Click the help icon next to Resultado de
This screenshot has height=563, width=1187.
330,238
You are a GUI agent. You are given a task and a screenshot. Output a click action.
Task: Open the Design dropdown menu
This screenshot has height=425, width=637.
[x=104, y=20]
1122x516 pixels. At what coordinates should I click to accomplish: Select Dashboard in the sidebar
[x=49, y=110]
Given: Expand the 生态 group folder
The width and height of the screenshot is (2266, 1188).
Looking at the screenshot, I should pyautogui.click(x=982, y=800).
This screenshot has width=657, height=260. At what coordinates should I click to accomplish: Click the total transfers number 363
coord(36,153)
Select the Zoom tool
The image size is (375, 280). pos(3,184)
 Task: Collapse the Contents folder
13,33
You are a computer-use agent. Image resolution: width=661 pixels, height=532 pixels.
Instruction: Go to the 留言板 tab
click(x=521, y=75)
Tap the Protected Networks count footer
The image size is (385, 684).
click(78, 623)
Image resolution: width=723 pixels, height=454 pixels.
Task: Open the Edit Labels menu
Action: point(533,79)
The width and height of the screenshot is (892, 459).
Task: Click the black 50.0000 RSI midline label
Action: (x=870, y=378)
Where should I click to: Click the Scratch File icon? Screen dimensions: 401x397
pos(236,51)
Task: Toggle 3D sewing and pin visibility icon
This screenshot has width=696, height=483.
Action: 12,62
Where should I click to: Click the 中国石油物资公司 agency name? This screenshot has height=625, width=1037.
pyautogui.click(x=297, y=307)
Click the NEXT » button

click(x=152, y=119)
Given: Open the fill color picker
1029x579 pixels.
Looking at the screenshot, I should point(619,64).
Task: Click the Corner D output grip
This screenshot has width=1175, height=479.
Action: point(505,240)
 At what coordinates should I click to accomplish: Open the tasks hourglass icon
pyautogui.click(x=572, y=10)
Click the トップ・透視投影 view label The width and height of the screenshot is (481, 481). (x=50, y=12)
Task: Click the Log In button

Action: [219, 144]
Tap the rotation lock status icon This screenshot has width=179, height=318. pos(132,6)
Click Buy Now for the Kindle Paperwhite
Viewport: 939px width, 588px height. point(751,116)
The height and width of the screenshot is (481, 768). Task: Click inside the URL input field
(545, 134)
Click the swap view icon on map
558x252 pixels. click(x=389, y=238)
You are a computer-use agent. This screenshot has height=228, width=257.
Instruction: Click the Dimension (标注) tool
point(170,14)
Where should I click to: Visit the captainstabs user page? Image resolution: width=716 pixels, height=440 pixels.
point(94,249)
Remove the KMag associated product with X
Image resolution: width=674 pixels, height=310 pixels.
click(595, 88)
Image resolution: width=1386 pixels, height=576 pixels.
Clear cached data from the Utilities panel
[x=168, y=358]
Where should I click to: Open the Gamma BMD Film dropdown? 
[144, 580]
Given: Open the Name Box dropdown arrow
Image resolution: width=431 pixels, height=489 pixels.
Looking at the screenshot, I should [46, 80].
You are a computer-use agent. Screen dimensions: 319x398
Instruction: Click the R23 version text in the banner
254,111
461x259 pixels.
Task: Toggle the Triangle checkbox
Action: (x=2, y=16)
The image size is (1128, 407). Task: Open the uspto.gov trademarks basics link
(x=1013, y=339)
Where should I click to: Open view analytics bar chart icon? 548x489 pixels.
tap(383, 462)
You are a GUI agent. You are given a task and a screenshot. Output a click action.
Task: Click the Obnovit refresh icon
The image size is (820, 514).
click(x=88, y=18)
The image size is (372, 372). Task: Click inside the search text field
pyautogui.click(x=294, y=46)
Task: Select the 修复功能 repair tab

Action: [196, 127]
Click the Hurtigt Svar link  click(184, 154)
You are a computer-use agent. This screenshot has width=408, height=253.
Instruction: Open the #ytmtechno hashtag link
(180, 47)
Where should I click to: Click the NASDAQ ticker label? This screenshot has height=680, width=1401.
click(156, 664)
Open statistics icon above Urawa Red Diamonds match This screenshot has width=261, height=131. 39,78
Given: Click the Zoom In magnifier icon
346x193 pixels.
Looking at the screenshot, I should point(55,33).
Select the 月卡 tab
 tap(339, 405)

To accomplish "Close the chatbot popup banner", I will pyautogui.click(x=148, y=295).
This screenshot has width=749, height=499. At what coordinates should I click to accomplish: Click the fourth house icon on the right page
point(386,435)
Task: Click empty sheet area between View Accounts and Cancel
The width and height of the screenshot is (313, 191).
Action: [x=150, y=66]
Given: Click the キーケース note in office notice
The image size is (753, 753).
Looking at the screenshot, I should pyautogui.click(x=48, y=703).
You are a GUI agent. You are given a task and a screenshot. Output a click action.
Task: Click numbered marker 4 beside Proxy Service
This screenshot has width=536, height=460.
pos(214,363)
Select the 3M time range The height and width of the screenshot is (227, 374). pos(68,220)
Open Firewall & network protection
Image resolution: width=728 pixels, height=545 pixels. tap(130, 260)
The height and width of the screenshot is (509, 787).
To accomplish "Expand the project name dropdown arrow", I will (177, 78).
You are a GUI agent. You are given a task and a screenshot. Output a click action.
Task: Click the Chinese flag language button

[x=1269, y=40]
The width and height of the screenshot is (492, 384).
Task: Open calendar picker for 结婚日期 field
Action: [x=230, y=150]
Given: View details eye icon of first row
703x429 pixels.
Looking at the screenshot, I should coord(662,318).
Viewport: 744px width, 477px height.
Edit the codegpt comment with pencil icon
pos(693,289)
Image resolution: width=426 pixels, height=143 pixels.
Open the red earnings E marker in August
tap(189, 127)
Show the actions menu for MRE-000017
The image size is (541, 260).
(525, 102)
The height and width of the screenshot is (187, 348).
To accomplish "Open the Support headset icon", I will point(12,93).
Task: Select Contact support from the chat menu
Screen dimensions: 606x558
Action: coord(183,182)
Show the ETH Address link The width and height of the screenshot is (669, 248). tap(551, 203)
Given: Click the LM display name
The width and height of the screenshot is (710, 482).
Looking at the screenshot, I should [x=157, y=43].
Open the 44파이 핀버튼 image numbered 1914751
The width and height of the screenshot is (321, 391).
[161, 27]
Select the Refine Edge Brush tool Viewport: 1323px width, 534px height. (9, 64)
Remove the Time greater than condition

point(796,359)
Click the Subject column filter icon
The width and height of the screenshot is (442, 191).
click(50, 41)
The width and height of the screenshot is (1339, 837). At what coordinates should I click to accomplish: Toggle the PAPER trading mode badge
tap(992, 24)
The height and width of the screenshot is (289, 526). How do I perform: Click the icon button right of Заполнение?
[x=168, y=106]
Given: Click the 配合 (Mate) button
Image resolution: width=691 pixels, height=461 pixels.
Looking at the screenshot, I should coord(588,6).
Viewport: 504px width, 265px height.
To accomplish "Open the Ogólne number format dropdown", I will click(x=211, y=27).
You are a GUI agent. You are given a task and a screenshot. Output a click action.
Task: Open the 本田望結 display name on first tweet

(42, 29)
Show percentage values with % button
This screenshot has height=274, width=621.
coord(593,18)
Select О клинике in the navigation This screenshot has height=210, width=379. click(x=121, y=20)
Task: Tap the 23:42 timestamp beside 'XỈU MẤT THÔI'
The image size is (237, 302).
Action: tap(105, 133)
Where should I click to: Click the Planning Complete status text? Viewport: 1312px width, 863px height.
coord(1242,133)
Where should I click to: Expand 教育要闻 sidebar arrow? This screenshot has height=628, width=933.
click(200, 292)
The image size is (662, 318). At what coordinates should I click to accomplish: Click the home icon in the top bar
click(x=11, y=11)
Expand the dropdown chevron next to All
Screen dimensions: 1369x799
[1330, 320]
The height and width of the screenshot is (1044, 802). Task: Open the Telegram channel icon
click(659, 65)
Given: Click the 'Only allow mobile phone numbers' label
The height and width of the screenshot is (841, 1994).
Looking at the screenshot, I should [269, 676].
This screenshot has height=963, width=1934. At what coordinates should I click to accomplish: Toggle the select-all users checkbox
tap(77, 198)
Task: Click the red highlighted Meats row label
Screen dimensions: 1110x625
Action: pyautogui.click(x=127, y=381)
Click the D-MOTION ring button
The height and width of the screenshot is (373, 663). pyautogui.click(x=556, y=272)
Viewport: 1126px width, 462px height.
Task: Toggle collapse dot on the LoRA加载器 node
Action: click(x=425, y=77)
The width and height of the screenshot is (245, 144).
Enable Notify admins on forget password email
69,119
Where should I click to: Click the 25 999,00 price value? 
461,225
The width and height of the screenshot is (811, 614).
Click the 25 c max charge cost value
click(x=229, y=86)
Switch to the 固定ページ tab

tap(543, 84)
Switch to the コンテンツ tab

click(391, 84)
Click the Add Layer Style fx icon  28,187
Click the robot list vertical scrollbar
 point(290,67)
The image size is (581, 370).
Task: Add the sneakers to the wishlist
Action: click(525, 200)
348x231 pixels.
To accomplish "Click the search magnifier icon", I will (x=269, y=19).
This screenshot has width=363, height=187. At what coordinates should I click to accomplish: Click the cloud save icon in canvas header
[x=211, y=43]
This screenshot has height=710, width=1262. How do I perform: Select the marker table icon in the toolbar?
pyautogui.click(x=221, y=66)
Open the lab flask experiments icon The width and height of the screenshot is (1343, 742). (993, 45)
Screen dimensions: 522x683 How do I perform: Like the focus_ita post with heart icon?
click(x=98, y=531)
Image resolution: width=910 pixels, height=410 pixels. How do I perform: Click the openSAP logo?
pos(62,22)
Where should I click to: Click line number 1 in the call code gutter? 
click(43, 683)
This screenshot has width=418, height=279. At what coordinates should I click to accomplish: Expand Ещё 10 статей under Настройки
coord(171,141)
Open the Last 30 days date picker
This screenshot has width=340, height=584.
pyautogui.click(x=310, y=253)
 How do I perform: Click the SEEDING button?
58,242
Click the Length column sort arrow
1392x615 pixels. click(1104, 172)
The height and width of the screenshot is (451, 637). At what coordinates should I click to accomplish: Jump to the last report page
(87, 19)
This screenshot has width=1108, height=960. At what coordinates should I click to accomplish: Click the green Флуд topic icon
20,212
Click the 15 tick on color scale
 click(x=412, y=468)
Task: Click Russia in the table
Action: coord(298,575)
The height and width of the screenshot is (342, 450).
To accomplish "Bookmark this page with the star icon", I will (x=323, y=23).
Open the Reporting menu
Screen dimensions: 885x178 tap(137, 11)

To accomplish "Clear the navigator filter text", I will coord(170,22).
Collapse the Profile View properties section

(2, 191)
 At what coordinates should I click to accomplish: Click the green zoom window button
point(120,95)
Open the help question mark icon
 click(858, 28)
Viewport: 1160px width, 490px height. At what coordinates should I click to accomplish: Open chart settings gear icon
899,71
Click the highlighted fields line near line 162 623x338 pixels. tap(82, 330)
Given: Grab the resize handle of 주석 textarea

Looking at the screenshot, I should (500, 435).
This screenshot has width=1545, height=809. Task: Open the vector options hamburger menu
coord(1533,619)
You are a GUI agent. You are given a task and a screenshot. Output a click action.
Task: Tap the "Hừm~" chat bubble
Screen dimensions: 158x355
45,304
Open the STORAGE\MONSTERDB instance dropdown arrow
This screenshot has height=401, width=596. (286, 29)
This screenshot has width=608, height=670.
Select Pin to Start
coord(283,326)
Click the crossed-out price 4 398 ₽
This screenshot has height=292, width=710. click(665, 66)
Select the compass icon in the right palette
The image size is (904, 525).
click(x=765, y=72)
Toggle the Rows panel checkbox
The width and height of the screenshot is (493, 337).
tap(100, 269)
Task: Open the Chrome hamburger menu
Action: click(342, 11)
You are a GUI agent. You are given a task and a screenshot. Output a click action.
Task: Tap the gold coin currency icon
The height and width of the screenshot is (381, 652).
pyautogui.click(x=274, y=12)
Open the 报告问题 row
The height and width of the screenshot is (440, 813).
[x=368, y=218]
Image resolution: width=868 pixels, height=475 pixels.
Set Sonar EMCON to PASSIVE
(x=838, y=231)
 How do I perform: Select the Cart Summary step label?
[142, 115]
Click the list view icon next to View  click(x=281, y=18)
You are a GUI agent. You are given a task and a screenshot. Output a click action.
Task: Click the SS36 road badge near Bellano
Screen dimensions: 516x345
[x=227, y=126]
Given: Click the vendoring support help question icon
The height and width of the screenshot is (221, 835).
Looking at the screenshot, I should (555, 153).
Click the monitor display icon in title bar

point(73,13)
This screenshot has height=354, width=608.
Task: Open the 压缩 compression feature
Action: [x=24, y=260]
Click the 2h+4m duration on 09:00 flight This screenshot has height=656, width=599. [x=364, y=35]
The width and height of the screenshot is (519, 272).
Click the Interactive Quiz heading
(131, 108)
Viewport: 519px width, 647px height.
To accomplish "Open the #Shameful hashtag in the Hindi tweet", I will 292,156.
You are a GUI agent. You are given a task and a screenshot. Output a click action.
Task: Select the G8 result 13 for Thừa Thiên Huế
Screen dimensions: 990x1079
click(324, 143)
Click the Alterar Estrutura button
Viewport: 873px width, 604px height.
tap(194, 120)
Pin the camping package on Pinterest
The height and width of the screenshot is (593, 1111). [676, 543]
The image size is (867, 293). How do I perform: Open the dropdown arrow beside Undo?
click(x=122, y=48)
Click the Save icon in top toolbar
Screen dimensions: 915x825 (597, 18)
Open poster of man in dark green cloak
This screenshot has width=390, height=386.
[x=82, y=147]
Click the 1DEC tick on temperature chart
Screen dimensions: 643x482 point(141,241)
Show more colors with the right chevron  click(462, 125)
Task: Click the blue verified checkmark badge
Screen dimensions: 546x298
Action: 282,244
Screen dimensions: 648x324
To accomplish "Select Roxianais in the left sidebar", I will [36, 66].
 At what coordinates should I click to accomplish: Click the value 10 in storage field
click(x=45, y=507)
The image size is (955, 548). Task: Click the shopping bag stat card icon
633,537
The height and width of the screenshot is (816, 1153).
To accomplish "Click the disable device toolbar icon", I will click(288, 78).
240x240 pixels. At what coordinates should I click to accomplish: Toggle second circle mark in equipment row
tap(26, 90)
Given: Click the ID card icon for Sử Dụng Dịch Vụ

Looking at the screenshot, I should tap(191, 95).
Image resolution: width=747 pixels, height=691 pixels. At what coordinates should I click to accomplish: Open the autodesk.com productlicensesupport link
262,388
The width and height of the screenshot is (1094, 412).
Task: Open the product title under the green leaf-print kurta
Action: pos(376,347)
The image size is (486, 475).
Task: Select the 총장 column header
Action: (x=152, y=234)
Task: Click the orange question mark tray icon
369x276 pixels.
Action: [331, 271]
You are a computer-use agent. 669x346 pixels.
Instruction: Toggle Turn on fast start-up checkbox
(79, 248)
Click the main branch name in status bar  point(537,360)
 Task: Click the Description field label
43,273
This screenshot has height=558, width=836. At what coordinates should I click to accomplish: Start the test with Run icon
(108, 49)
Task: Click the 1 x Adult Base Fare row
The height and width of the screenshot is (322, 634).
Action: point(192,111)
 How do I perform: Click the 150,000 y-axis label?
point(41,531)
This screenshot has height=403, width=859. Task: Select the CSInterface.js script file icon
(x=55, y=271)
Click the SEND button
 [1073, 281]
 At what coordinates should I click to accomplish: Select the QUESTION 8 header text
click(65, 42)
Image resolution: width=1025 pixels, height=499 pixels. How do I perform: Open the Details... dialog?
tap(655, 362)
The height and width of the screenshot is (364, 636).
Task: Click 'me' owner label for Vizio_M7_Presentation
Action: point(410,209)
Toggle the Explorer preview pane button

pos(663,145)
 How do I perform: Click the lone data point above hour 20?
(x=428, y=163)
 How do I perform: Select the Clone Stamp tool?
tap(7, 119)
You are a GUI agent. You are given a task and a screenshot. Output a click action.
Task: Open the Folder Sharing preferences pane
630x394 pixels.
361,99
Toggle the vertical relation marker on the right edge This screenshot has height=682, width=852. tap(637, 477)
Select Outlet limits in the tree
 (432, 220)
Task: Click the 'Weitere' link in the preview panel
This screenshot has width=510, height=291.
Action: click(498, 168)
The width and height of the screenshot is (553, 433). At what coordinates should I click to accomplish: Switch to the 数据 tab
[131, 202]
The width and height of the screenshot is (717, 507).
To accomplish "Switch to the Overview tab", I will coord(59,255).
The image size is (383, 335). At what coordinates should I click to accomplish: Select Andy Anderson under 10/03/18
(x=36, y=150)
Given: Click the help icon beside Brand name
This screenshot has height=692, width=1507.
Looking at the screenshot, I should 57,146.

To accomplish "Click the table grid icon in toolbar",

What you have to do —
The answer must be every line of the data that contains the word "magnifier".

Your solution —
Given: Click the Zoom In magnifier icon
To accomplish "Click the search magnifier icon", I will (x=269, y=19).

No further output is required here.